Communication tower safety
As the number of structures needing upgrades has increased, so have worker deaths
OSHA data shows that many workers who died at communication tower worksites in 2013 were not tied off when they fell.
“There is no room for compromise when you’re working at elevated heights,” Schlekeway said. “Even if you’ve been in the industry a long time, you can’t afford to be complacent.”
Because no two communication towers are the same, Stewart said, different parts of the tower may meet the static load requirements of workers’ fall protection – so workers may not know where to tie off. He also said it is not always clear what fall protection safety standards these subcontractors should follow for their assignments. For example, the fall protection standards that construction industry subcontractors would typically rely on may not take into account the height and unique features of communication towers, Stewart said.
Still, the attitudes of the workers and the safety culture of each worksite also contribute to the problem, Schlekeway said. In a practice known as free climbing, workers choose to not tie off to the structure for all or part of their climb. Clint Honeycutt Sr., president of Baton Rouge, LA-based Safety Connection Inc., speculates that workers may believe they will not be hurt if they fall at low heights. However, these workers must consider what they may fall into – be it an electrical wire or the structure itself, he warned.
Ultimately, it is important for each company to establish an internal safety culture that demands workers always tie off, Schekeway said. It also requires the buy-in of each worker.
It has to be a commitment that you make “every single second when you are working at heights,” he said.
Qualified workers and trainers
With such a high demand for upgraded wireless networks, many workers are transitioning to the communication tower industry from other fields, Schlekeway said. Because of the unique safety hazards of cell towers, it is imperative that employees who are new to climbing are adequately trained and not placed on a worksite until they are ready, he said.
Honeycutt said employers are responsible for training all new workers and should re-train annually, or more frequently for teams that encounter high-risk projects.
According to NIOSH, the following will help ensure workers are prepared to climb a communication tower:
- Use of fall protection systems that are compatible with the tower being climbed and the tasks being performed
- Training on correctly using OSHA-required personal protective equipment
- Knowing how to climb safely, including maintaining three-point contact (two hands and one foot or two feet and one hand) with the tower
- Daily inspection of equipment to ensure it is damage-free
- Knowing how to use hoisting equipment that is properly rated and work-position devices that are compatible with the tower’s components
The employee providing the training must be competent and experienced in climbing, Honeycutt said. However, he added, some contractors will simply send a crew member to a train-the-trainer class on fall protection and designate that person a competent trainer.

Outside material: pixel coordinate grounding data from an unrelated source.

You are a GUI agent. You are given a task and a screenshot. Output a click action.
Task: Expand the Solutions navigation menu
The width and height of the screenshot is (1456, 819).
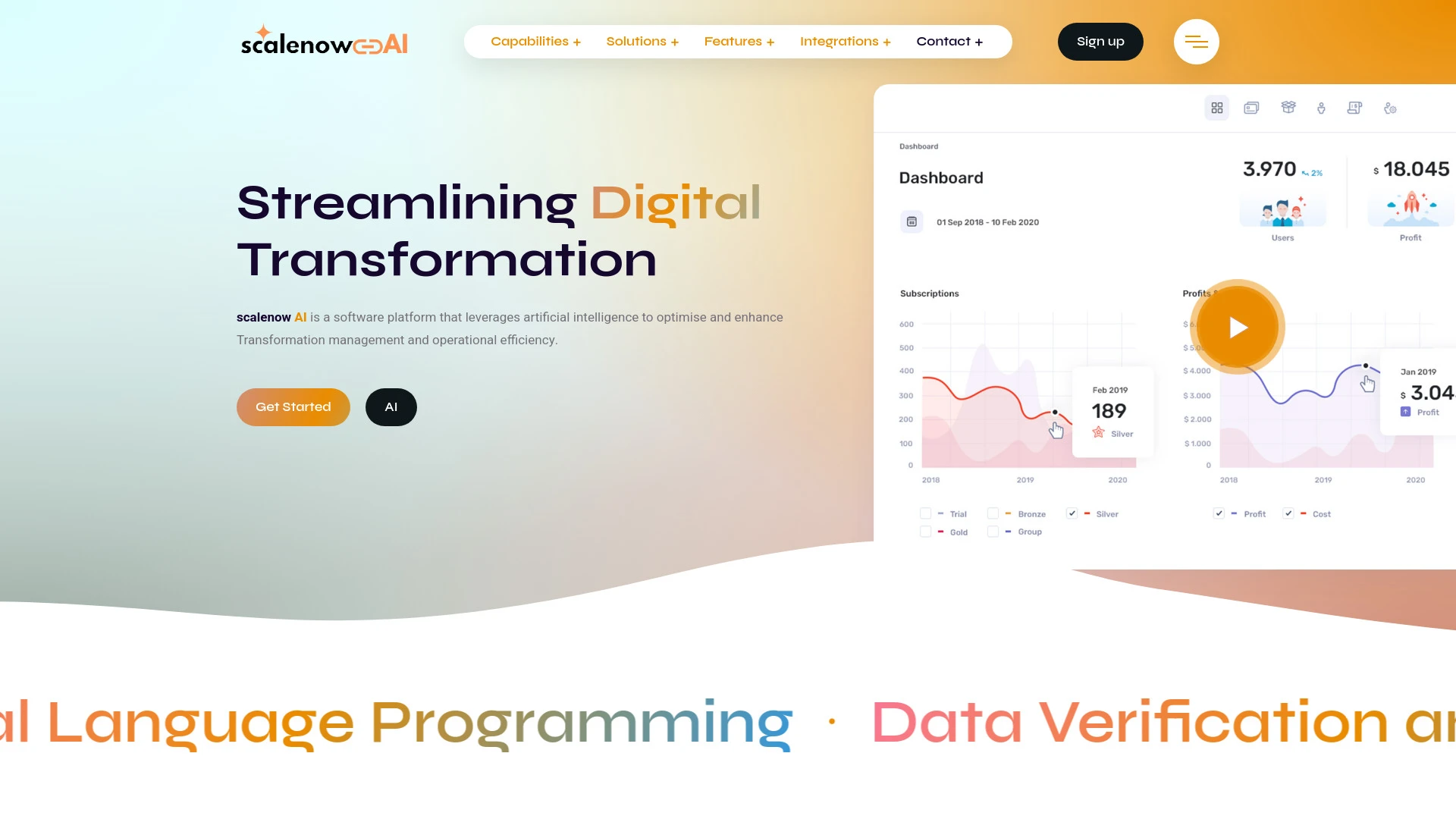(x=641, y=41)
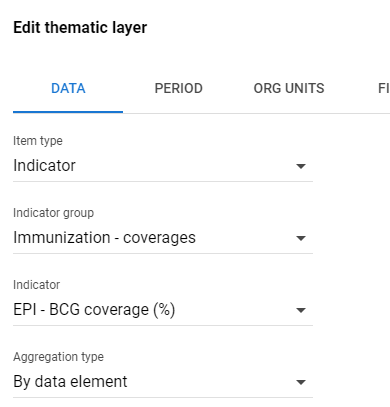The width and height of the screenshot is (390, 407).
Task: Click the Indicator group dropdown arrow
Action: pyautogui.click(x=301, y=238)
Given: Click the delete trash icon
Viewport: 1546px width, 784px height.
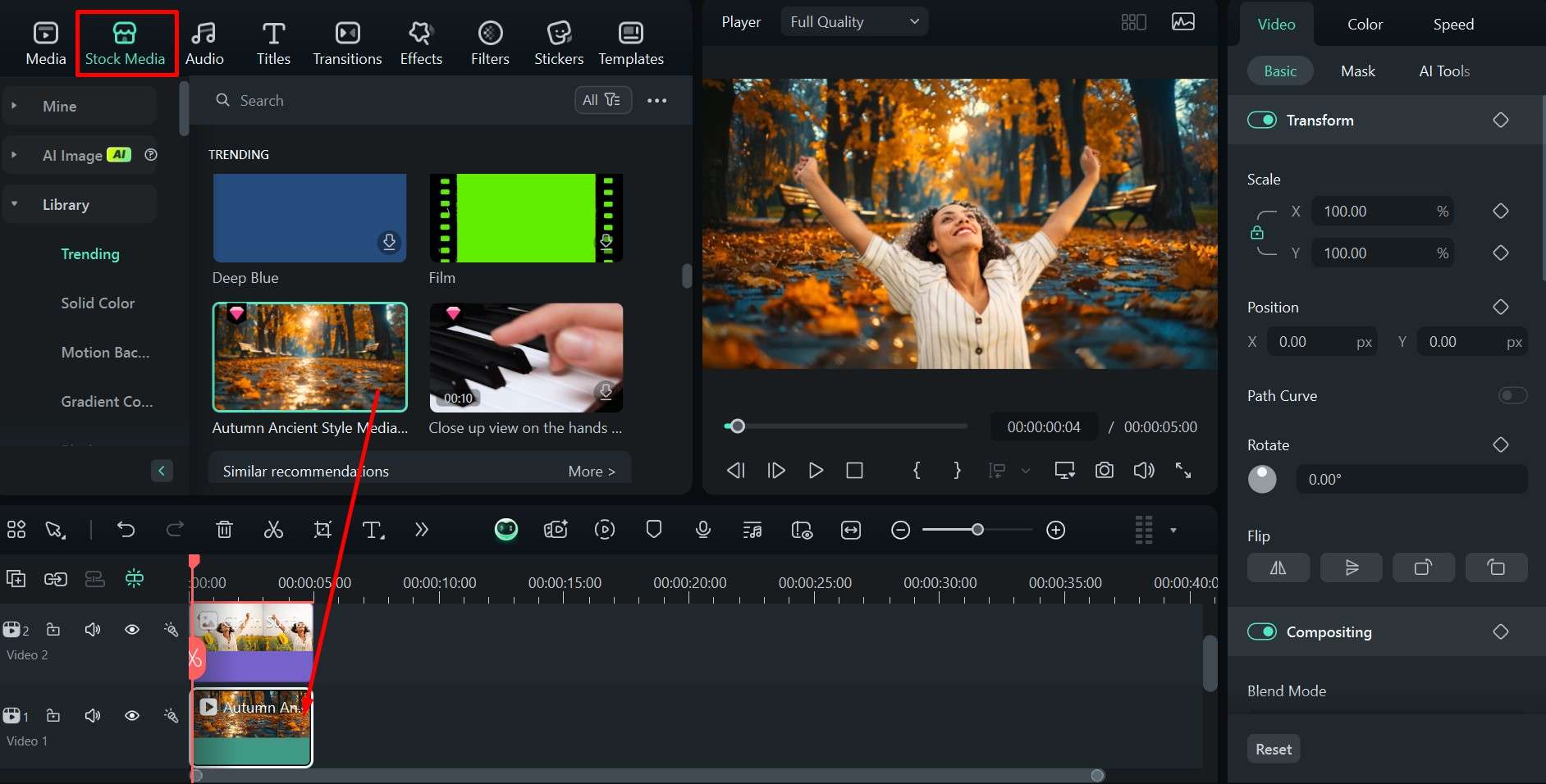Looking at the screenshot, I should click(224, 530).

Experience matters, Honeycutt said, noting that it can take years to fully master communication tower climbing before teaching it to others.
Stewart also points to today’s “leaner and meaner” economy as a factor in the increase in communication tower deaths. Wireless carriers and contractors look to hire subcontractors who will complete jobs as quickly as possible and for less pay. These subcontractors may cut their safety budgets to remain competitive and, as a result, do not replace or repair safety gear for workers or spend money on quality fall protection training.
“These tragedies should not be written off as the cost of doing business,” Michaels said in the video. He detailed steps OSHA is taking to increase compliance in the industry. On Feb. 10, OSHA sent a letter to communication tower employers warning them of financial penalties if they do not take adequate steps to ensure the safety and health of their employees.
Stewart believes the industry is in a position to reduce fatalities more quickly than OSHA’s current regulatory agenda would allow. He is in favor of a national consensus standard, developed and voluntarily adopted by the industry. Such a standard would mandate that employers have comprehensive and appropriate fall protection plans in place prior to climbing, and require workers to be tied off 100 percent of the time above a set number of feet with fall protection that is compatible with the tower and the tasks assigned.
“The industry is in the best position to start solving this,” Stewart said.